Released on Dec. 11, 2020, Archenemy stars Joe Manganiello as Max Fist, a self-proclaimed superhero exiled from his own dimension. On the surface, Max looks more like an alcoholic who’s been living on the street, but his claims of lost superpowers and his determination to take down a local drug kingpin are enough to inspire a teenage boy named Hamster (Skylan Brooks) who’s desperate for something to believe in.

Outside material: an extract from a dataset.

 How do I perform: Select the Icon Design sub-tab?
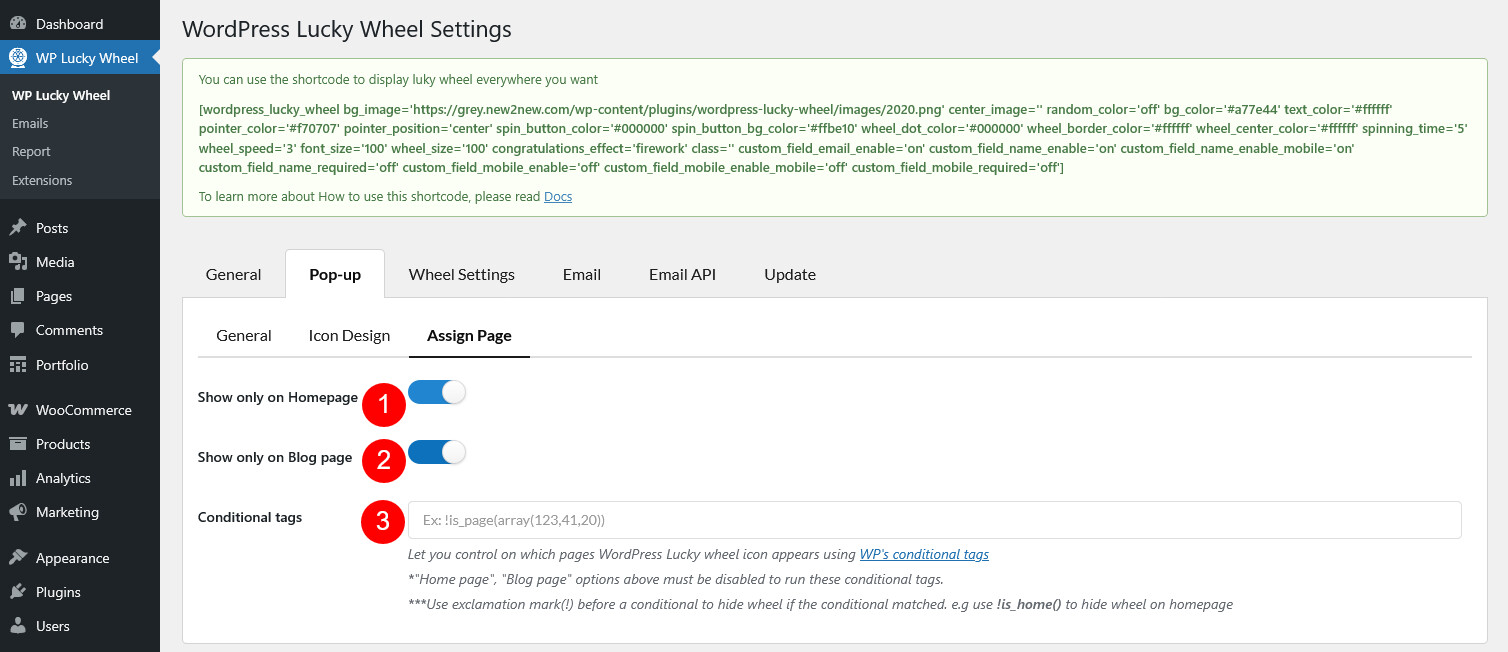349,336
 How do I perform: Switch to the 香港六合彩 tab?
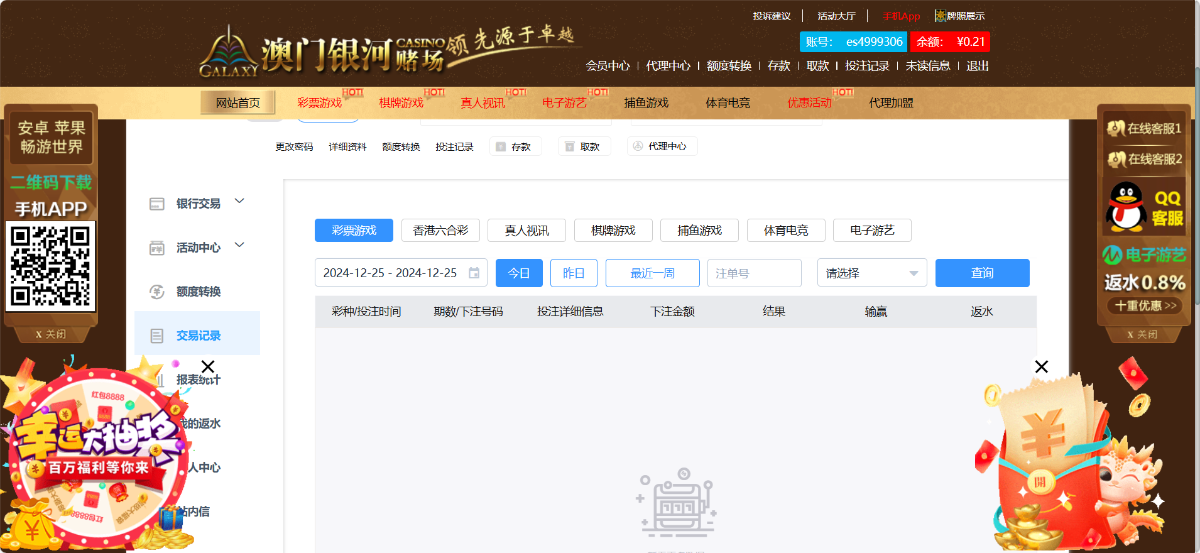point(440,230)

Archenemy was directed by Adam Egypt Mortimer, fresh off the success of his trippy psychological thriller Daniel Isn’t Real, and produced by Manganiello, along with Elijah Wood and a handful of others. Mortimer continues his mind-bending streak here, carefully walking the line between realism and fantasy so it’s never quite clear whether Max is actually a fallen god, or just a delusional drunk. (For what it’s worth, Manganiello himself settled the debate in an interview with Variety at the time.)

Max Fist and Hamster in Archenemy Image: RLJ Films/Everett Collection

Speaking to The Mary Sue in 2020, Mortimer singled out comic-book icon Grant Morrison as the inspiration for Archenemy, praising the writer’s focus on intense emotions over action and his penchant for pushing the limits of immersion and breaking the fourth wall: “His sense of layers of reality, and that superheroes are not at their most interesting when they’re punching guys in a warehouse, they’re at their most interesting when they’re having incredible cosmic, almost religious experiences, like reality-redefining experiences.”

Mortimer achieves exactly this in Archenemy. The movie rewards repeat viewings, and it will make you question every scene. Its best moments aren’t combat-focused, they’re spiritual. Riffing on edgier Marvel movies like Deadpool and Logan, Mortimer explores a darker underbelly of the superhero genre that the comics had already been mining for decades but Hollywood wasn’t particularly interested in that particular moment.

Five years later, Archenemy feels like a prophecy of another dark moment for the superhero genre. At a time when nobody can say for sure whether Marvel will rebound from its current woes or the DCU will survive a politicized corporate merger, Mortimer’s bleak take feels particularly pertinent. Maybe we’re all putting too much faith in superheroes these days. Then again, maybe there’s nothing wrong with finding a bit of hope wherever you can, when it’s in short supply.


Archenemy is streaming for free on Tubi.